WHAT YOU NEED TO DO: Reproduce the listing lines from the line that contains "Given: Tap the 아티클 home icon" through the line that contains "Looking at the", changing "Screen dimensions" to "Display size" and leaving all else unchanged. Omit the pictures from your answer.

SOURCE DATA:
★ ★ ★
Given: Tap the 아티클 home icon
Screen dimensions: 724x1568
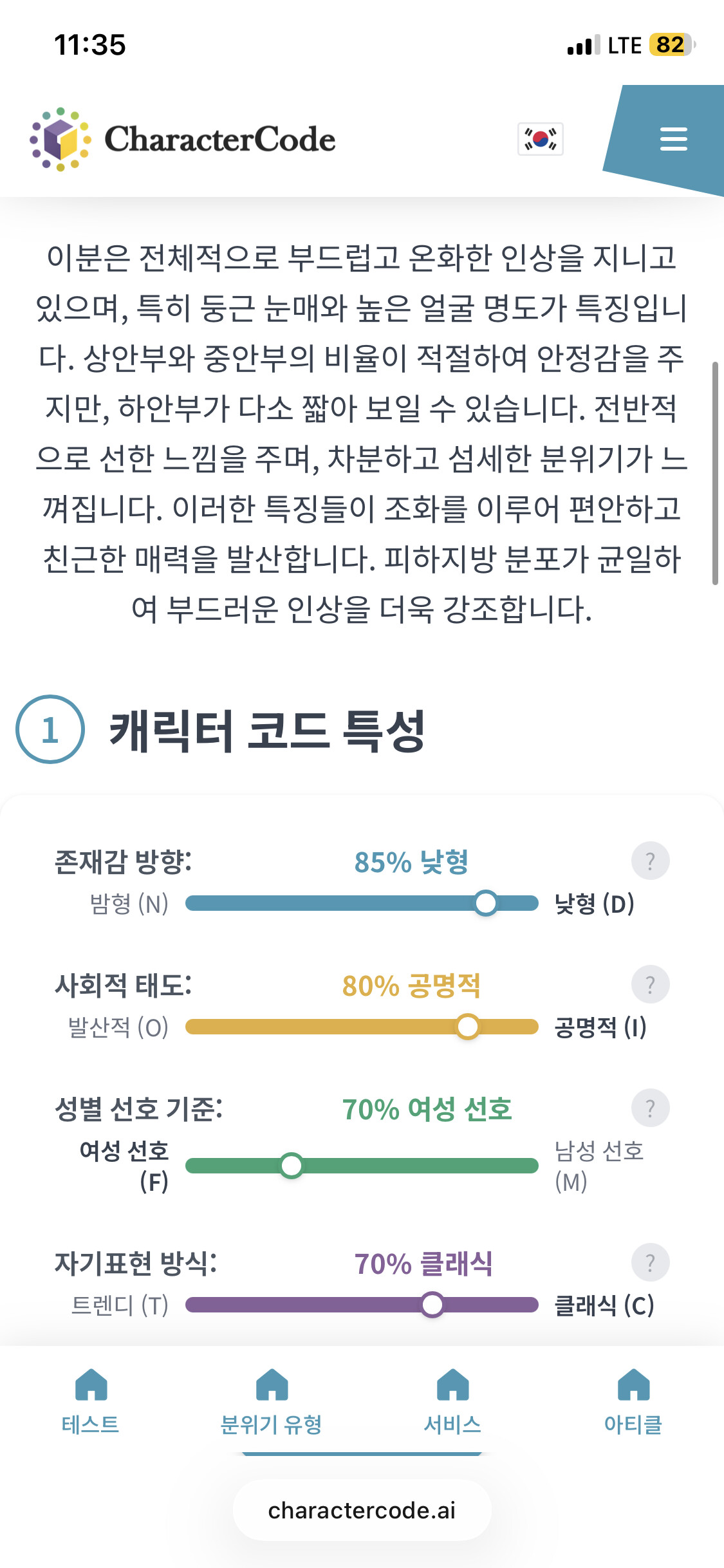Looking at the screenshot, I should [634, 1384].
★ ★ ★
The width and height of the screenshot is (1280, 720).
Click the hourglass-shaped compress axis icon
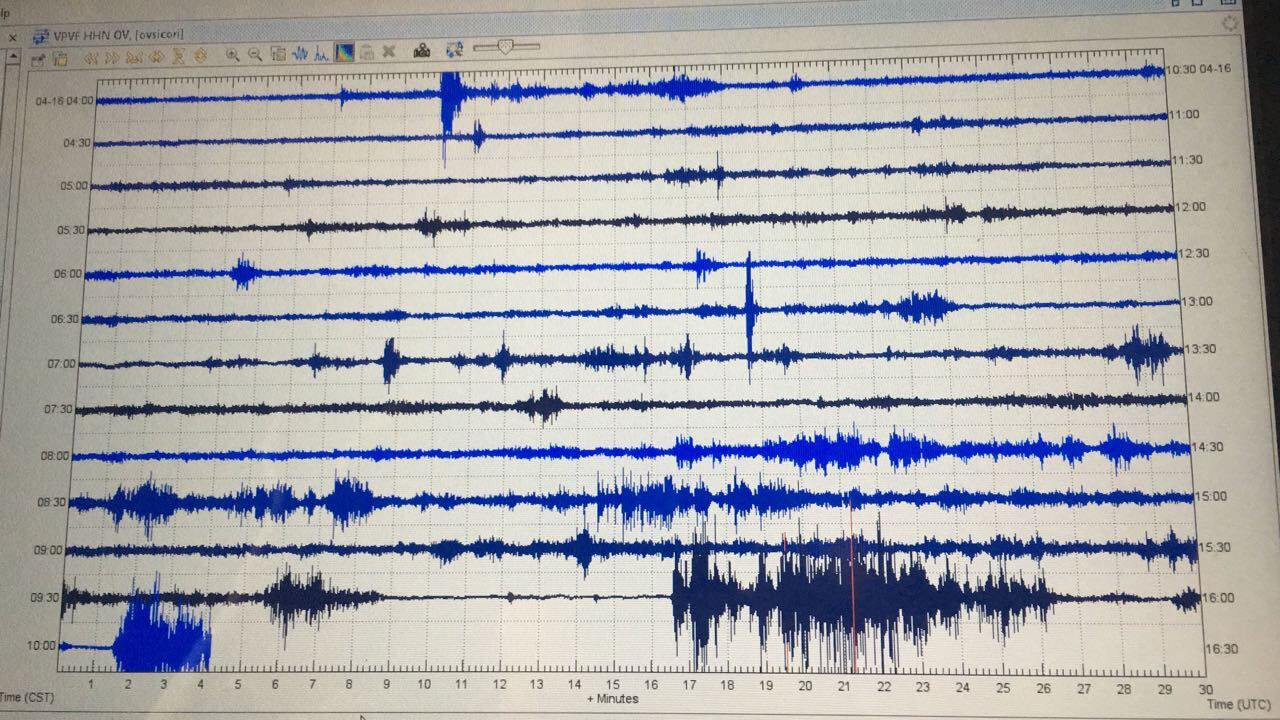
★ ★ ★
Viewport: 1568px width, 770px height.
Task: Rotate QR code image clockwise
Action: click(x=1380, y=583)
★ ★ ★
TASK ANSWER:
Given: Tap the 아티클 home icon
Display size: 724x1568
Looking at the screenshot, I should [634, 1384].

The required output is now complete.